PROVIDED INFORMATION -
⁂

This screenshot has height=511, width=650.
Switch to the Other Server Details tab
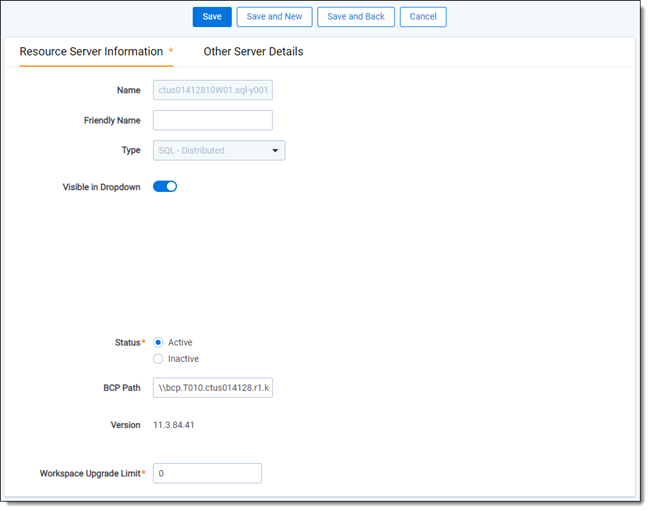click(253, 51)
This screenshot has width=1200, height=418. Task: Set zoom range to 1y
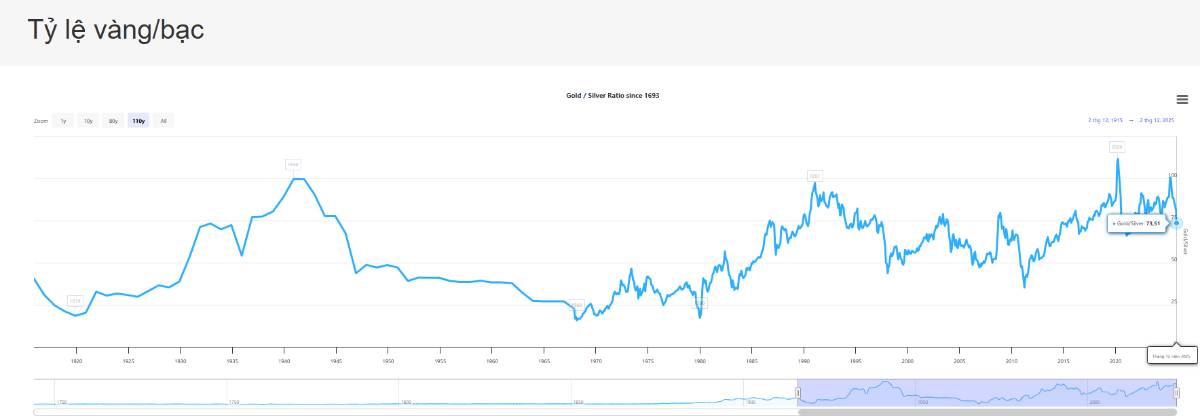click(x=63, y=121)
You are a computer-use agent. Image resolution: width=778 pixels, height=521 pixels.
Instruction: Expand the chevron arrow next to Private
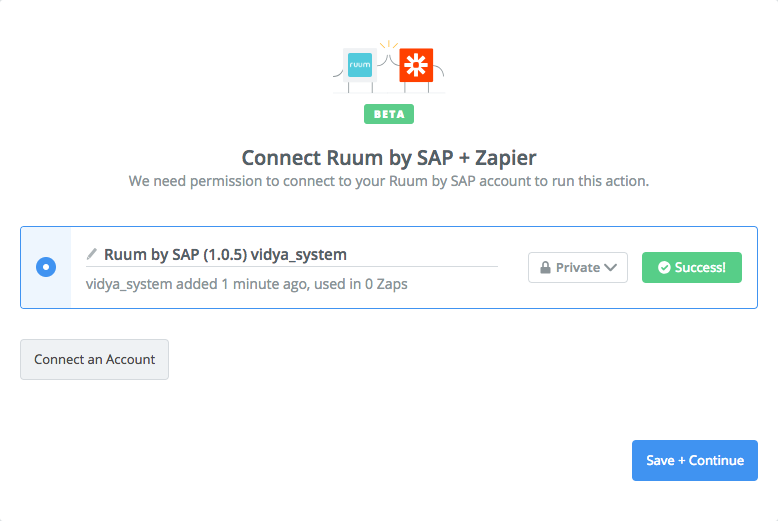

⁂

Return each line from the listing above that includes the word "height".

This screenshot has height=511, width=650.
This screenshot has width=1200, height=418. Task: Set zoom range to 1y
You are a computer-use agent. Image resolution: width=778 pixels, height=521 pixels.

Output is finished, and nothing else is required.